*** Opening of DATA RECORDS ***

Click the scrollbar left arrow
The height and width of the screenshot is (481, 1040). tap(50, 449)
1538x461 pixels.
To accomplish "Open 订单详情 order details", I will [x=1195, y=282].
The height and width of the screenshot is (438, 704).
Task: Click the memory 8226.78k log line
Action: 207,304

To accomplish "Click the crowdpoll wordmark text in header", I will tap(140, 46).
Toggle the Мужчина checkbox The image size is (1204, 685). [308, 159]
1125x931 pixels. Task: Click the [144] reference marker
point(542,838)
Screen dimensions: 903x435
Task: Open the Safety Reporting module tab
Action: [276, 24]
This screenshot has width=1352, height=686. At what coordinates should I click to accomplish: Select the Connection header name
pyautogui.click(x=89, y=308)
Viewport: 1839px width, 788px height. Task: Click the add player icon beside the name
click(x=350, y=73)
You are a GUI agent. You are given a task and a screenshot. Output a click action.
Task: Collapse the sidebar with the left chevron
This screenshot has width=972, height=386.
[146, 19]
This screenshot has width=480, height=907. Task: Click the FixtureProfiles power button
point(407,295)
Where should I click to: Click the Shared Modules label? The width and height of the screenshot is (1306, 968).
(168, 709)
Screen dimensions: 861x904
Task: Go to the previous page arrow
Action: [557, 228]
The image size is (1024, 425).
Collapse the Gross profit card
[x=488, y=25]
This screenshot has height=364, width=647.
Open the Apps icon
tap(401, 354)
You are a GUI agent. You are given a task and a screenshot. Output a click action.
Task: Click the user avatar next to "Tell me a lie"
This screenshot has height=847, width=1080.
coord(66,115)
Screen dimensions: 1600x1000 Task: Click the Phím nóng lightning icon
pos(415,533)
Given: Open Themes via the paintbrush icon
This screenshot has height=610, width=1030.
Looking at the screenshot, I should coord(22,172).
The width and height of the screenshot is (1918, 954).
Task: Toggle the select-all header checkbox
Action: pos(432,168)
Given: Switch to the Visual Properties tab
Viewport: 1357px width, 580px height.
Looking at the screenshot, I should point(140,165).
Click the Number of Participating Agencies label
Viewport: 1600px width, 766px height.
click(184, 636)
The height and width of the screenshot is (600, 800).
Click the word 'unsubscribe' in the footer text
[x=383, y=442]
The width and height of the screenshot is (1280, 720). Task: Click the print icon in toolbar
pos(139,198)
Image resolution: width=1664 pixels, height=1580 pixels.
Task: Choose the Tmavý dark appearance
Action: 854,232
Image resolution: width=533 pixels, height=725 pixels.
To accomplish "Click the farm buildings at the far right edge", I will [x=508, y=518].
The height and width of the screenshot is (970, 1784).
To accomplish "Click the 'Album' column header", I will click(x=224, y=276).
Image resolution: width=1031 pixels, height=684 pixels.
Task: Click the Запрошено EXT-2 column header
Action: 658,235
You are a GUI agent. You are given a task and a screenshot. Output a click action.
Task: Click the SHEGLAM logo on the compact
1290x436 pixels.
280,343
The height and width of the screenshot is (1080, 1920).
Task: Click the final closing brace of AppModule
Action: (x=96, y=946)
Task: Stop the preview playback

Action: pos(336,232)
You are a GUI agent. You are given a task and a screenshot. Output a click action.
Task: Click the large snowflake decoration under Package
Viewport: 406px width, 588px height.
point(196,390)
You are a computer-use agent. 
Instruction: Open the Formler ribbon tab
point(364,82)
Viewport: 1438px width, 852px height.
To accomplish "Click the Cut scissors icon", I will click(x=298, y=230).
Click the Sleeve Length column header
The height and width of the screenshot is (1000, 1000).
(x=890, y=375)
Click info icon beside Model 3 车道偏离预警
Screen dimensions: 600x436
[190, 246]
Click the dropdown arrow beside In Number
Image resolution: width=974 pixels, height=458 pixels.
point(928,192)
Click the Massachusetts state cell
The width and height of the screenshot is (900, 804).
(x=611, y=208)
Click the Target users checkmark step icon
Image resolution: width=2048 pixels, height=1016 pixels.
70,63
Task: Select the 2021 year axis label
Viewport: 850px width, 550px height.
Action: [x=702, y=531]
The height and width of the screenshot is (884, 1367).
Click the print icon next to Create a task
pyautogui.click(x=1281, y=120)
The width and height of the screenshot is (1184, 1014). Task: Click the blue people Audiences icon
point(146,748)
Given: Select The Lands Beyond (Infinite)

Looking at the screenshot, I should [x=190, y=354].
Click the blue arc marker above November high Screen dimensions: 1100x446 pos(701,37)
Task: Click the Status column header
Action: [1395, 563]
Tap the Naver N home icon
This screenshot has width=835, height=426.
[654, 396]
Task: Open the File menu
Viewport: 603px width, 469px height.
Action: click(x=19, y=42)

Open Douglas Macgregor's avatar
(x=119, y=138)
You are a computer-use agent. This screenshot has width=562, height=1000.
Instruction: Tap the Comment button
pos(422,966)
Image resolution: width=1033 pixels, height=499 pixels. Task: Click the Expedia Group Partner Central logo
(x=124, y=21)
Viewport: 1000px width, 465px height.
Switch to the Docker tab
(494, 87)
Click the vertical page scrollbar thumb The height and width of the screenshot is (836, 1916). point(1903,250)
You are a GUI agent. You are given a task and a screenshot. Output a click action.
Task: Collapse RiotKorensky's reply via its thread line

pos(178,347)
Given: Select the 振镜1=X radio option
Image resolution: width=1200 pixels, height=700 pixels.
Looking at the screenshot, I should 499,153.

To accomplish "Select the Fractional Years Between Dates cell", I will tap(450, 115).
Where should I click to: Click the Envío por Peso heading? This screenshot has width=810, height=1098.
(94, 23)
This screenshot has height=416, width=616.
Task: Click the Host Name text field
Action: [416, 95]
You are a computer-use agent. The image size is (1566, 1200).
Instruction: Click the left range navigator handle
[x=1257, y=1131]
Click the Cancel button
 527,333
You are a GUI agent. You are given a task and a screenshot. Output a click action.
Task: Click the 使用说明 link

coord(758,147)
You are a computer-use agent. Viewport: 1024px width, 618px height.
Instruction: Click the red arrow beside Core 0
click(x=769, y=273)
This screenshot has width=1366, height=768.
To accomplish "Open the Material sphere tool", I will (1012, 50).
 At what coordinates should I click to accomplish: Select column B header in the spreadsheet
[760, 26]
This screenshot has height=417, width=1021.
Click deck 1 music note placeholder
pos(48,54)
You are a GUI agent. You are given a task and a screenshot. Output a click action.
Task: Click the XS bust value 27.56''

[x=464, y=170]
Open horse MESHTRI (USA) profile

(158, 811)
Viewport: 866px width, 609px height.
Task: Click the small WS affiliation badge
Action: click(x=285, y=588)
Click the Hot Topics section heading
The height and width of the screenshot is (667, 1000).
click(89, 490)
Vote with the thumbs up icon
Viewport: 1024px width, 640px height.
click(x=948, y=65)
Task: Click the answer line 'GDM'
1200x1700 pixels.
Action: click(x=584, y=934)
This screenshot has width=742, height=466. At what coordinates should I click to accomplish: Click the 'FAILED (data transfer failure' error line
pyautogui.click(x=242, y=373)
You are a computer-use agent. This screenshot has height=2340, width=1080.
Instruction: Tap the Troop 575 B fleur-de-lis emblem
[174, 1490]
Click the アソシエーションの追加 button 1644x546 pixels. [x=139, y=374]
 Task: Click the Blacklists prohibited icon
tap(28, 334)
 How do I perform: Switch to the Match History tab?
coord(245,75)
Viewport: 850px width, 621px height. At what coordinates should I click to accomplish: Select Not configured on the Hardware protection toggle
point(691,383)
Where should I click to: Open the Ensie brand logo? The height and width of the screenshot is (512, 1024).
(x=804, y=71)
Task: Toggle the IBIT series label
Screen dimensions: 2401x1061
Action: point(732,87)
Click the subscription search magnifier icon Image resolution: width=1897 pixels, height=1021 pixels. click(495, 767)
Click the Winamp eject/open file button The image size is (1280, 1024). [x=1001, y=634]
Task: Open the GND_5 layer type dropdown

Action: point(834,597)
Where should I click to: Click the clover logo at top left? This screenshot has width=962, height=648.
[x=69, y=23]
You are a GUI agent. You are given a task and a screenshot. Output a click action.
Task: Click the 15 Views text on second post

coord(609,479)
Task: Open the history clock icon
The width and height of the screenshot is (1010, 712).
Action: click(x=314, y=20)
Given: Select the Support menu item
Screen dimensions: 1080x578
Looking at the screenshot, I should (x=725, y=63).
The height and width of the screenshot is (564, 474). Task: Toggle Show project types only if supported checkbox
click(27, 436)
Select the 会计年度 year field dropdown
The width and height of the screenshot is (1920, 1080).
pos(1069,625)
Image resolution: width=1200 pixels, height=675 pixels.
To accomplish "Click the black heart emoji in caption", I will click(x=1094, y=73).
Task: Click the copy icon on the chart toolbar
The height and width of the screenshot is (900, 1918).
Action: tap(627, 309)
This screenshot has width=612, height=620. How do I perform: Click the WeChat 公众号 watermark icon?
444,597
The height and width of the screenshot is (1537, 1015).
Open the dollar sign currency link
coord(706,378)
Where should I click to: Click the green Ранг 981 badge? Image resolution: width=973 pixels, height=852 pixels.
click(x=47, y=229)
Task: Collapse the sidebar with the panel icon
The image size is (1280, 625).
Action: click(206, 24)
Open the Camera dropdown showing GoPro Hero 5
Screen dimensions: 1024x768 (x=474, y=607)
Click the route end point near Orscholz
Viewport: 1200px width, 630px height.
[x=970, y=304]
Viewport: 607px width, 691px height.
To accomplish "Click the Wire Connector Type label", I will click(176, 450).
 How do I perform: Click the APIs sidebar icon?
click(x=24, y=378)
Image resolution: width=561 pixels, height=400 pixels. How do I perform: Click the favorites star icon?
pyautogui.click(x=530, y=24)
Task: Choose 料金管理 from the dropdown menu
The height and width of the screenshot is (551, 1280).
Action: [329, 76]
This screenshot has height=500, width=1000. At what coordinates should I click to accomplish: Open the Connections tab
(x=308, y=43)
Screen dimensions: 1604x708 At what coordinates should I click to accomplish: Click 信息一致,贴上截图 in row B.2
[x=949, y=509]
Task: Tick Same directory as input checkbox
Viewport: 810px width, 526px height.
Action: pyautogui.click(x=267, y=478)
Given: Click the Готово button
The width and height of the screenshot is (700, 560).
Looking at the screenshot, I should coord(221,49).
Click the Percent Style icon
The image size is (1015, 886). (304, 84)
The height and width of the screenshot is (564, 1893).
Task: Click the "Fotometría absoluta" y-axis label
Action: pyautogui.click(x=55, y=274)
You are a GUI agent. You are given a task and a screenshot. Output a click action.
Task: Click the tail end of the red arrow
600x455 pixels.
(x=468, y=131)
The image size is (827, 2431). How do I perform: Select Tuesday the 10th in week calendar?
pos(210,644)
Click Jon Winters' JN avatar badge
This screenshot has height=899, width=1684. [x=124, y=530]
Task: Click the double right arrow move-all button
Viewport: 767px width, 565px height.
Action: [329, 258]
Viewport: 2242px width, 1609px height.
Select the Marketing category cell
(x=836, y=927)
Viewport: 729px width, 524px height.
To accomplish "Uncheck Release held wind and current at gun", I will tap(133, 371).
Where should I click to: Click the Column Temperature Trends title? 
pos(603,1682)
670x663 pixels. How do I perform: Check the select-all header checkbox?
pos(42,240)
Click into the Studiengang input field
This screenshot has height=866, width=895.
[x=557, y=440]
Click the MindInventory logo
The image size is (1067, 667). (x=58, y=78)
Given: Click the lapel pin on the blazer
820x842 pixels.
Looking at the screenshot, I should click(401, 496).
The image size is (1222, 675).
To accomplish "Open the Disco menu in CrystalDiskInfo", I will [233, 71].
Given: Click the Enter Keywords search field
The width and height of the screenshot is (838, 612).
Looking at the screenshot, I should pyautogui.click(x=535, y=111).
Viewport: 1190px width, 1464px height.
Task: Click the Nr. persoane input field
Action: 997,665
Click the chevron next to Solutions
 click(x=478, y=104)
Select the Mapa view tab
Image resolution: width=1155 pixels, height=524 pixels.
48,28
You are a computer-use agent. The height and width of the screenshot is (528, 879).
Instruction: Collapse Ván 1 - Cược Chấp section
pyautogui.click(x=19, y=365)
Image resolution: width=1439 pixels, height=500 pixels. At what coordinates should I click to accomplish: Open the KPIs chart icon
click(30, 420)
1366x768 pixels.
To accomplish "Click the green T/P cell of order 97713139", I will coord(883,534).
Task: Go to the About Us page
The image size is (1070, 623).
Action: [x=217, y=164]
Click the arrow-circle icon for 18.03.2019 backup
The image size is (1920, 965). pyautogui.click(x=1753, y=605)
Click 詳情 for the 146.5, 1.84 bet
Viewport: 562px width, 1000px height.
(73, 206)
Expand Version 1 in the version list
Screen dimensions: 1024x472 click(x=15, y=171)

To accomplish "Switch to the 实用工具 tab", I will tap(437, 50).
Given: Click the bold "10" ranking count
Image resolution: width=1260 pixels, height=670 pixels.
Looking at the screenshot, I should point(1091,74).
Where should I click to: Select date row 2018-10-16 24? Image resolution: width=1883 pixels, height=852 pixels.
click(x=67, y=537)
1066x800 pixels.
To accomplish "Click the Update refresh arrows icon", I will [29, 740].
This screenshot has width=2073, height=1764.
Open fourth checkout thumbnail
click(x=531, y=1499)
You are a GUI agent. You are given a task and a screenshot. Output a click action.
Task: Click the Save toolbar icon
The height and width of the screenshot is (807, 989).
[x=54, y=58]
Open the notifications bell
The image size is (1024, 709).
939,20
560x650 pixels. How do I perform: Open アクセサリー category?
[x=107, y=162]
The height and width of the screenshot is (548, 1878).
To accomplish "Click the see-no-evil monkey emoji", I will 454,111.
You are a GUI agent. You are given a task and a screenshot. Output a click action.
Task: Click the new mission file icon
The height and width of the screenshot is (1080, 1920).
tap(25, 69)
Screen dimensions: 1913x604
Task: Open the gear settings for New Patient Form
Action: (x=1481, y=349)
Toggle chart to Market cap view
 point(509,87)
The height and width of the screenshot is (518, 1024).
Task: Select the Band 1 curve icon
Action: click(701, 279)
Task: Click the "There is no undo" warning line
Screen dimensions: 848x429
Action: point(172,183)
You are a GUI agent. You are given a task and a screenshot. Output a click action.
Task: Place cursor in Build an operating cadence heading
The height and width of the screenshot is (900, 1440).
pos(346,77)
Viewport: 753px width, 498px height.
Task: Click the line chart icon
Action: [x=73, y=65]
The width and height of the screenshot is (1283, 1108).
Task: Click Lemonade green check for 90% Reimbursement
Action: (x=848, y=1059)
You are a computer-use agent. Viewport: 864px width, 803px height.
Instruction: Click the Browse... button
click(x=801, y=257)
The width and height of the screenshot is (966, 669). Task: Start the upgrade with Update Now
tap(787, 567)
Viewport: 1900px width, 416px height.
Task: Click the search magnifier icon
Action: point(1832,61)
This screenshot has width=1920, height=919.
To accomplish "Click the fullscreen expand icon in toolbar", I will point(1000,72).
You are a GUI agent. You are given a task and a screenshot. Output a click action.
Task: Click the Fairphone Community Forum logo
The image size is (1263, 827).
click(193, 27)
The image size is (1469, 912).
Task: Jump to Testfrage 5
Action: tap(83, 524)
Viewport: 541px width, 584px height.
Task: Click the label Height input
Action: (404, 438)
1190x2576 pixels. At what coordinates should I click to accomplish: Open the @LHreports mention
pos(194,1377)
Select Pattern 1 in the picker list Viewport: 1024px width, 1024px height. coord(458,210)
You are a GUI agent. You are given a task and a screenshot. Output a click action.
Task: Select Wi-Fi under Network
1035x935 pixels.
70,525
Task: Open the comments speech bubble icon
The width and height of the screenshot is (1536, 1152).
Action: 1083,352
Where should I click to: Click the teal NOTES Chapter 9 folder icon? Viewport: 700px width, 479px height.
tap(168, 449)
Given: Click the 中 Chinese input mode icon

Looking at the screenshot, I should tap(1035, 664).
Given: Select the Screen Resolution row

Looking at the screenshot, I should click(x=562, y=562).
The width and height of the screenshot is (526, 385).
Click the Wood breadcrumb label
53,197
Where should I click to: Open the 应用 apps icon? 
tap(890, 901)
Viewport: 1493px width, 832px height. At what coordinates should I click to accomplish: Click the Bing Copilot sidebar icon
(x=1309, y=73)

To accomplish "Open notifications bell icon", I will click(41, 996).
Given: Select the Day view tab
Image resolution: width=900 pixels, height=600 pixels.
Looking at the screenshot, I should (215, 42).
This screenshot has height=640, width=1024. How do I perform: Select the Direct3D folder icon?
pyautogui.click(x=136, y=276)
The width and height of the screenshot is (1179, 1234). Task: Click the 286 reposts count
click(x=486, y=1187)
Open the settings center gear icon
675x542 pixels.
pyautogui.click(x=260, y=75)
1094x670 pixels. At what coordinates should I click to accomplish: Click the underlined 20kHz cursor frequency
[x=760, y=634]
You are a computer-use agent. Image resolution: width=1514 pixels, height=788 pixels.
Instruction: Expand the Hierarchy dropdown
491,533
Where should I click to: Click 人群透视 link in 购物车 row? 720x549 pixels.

*** Close of DATA RECORDS ***

PROBLEM TO SOLVE >>
Go through the records and gather the lines that hold "bell".

COMPLETED TASK >>
Open the notifications bell
To accomplish "Open notifications bell icon", I will click(41, 996).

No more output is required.